LCDL : Comment vous est venue l’idée de créer ce jeu ?

Ali Guessoum : Il y a trois ou quatre ans, j’étais convaincu qu’il fallait inventer un jeu. Des enseignants du primaire connaissaient mon travail graphique et les projets que je mène autour de l’histoire de l’immigration. Ils me disaient : « Viens dans les écoles. »
Mais je leur répondais qu’on ne pouvait pas intervenir auprès d’enfants comme on le fait avec des adultes. Arriver avec une exposition, c’est trop frontal, trop “intello”. Les enfants ont besoin de manipuler, d’expérimenter. Il fallait un support ludique.

J’ai donc réuni des enseignants pour réfléchir avec eux. Je voulais me nourrir de leur vécu : comment ils gèrent les questions de racisme, de préjugés, de harcèlement dans leurs classes. Beaucoup se sentent démunis.

À la fin de l’année 2023, on avait déjà un cahier des charges très précis : un jeu de société accompagné d’un kit pédagogique et d’un livret pour les enseignants, qui aborde aussi les fake news ou les mécanismes de la rumeur.

En 2024, j’ai contacté Karine Méridier, qui conçoit des jeux et travaille dans l’animation à Saint-Nazaire. On est restés deux heures et demie au téléphone la première fois. On parlait exactement le même langage. Elle a apporté toute la réflexion sur la mécanique du jeu.

Concrètement, comment fonctionne Diskri’Minis ?

Le jeu se déploie sur un grand plateau très épais, en forme de huit, comme le symbole de l’infini.
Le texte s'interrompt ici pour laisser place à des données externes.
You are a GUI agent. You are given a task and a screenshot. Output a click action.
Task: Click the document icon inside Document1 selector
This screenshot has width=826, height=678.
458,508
Chaque joueur incarne un personnage, un avatar.

Dès le départ, on introduit l’idée de coopération. L’équipe qui commence est celle dont les joueurs ont le plus « de frères et sœurs ». Ça oblige déjà à discuter et à formuler une réponse collective.
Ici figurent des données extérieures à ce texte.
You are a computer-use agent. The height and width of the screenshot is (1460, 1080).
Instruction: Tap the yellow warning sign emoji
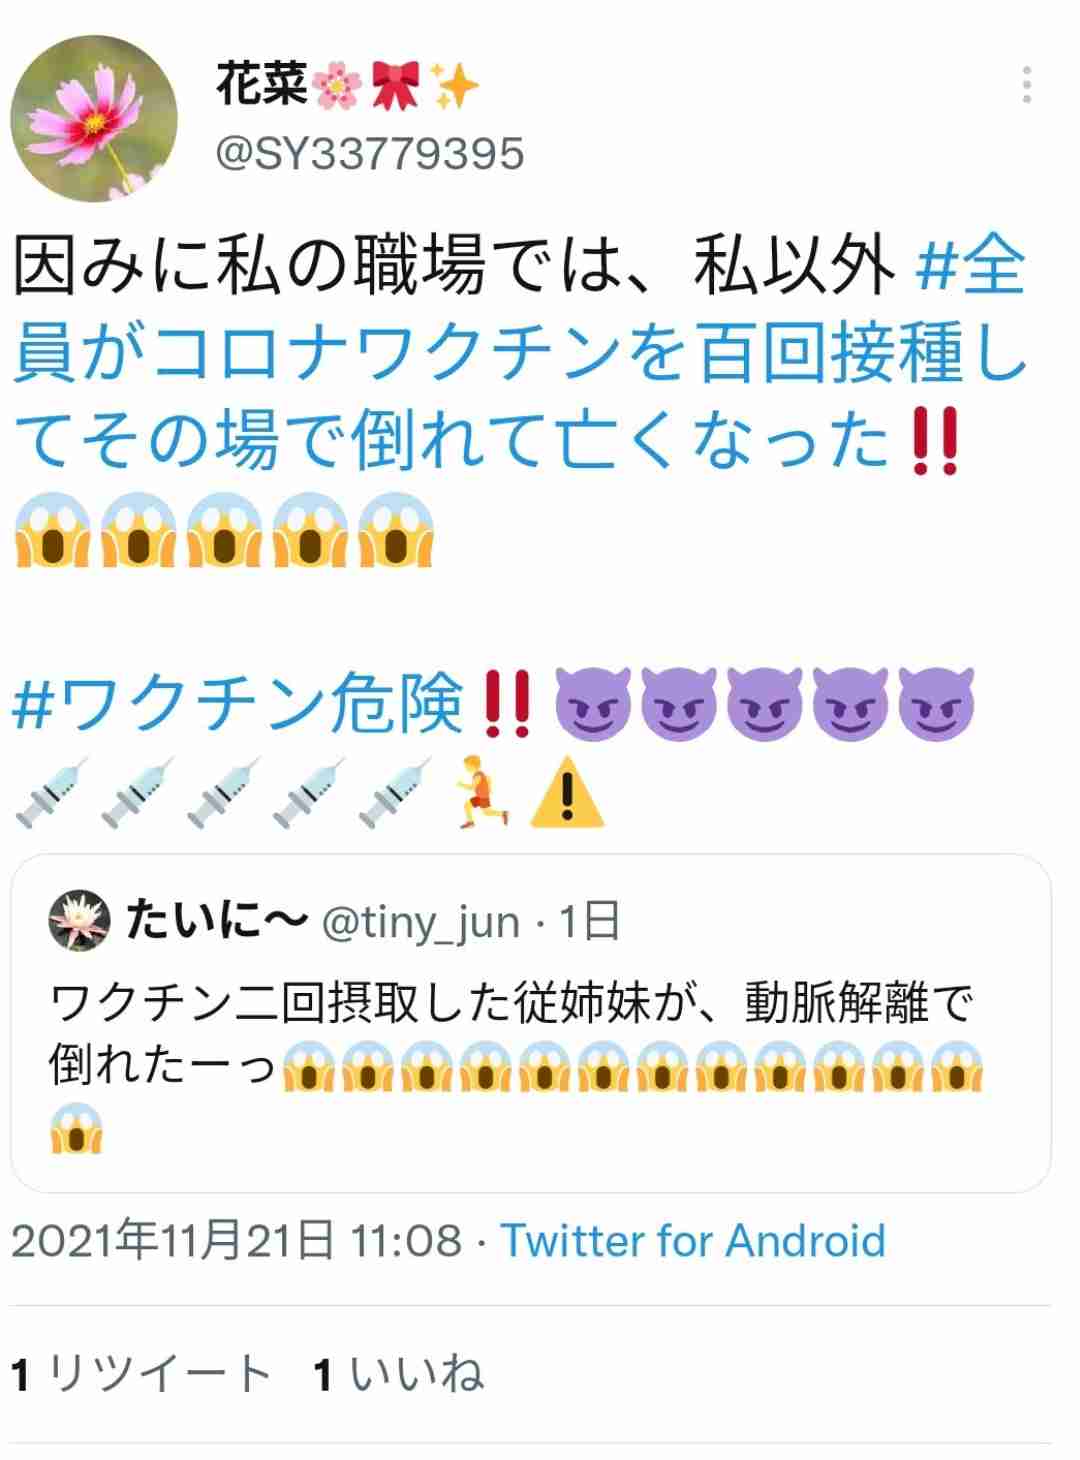click(x=566, y=794)
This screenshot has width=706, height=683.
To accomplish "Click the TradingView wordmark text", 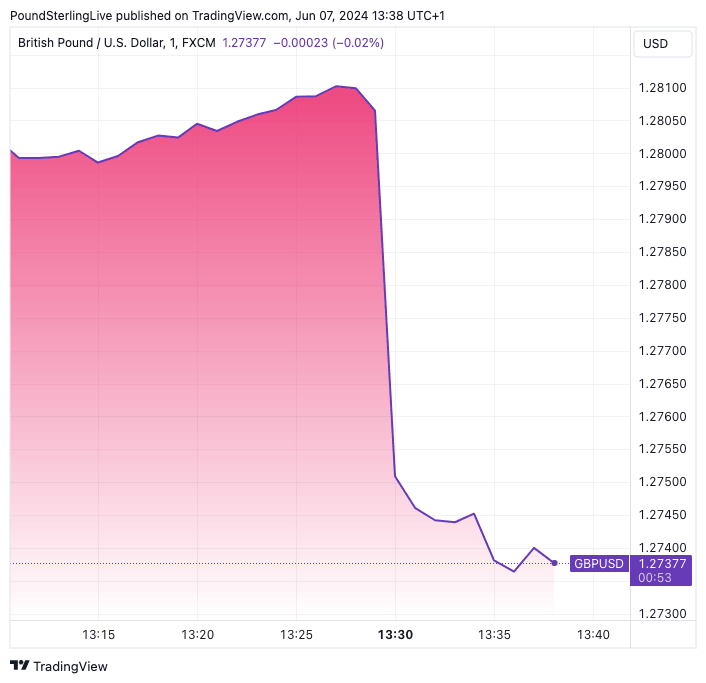I will pyautogui.click(x=71, y=666).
Les équipes tombent ensuite sur différentes cases. Sur la case quiz, par exemple, on lance un dé à trois faces : culture, cuisine ou loi. Chaque thème contient une quinzaine de questions.

En culture, on peut demander : à quoi correspondent Hanouka, l’Aïd ou Thanksgiving ? Quelle fête célèbre la naissance de Jésus ? C’est intéressant parce que certains enfants disent : « Moi je ne sais pas, je suis musulman. » Et inversement, certains élèves plutôt de confession catholique ne connaissent pas la fête qui marque la fin du ramadan.
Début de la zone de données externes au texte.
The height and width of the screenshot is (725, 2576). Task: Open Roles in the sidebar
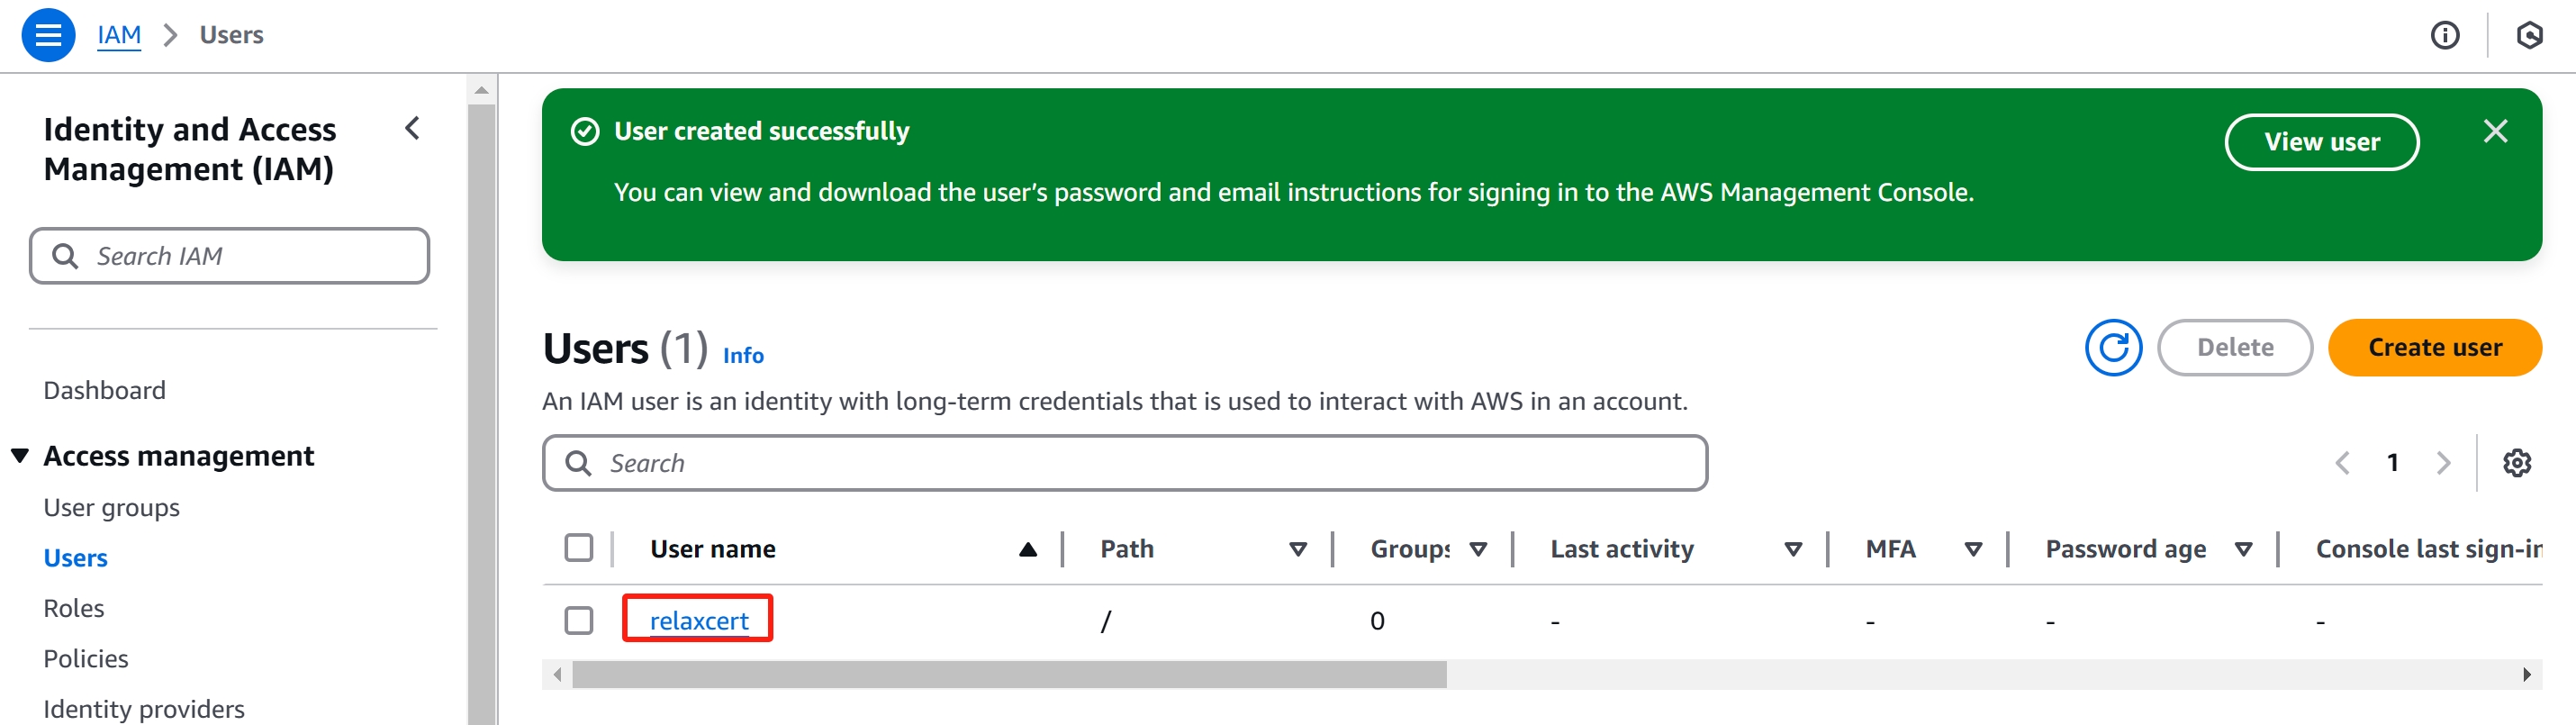74,608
Dans la partie cuisine, on joue aussi avec les idées reçues : d’où viennent la tomate, l’oignon, les feuilles de vigne… Les réponses racontent des histoires de circulation des cultures.

Zoom sur la carte Diskri’Minis montrant un exemple de situation sur les contrôles policiers répétés et la discrimination, tenue par un élève.
Gros plan sur une carte du jeu Diskri’Minis, posant la question : « Dans la rue, ton grand frère se fait contrôler presque tous les jours par la police », pour sensibiliser les enfants aux discriminations. © Nadir Dendoune

En quoi ce jeu permet-il de travailler sur le racisme ?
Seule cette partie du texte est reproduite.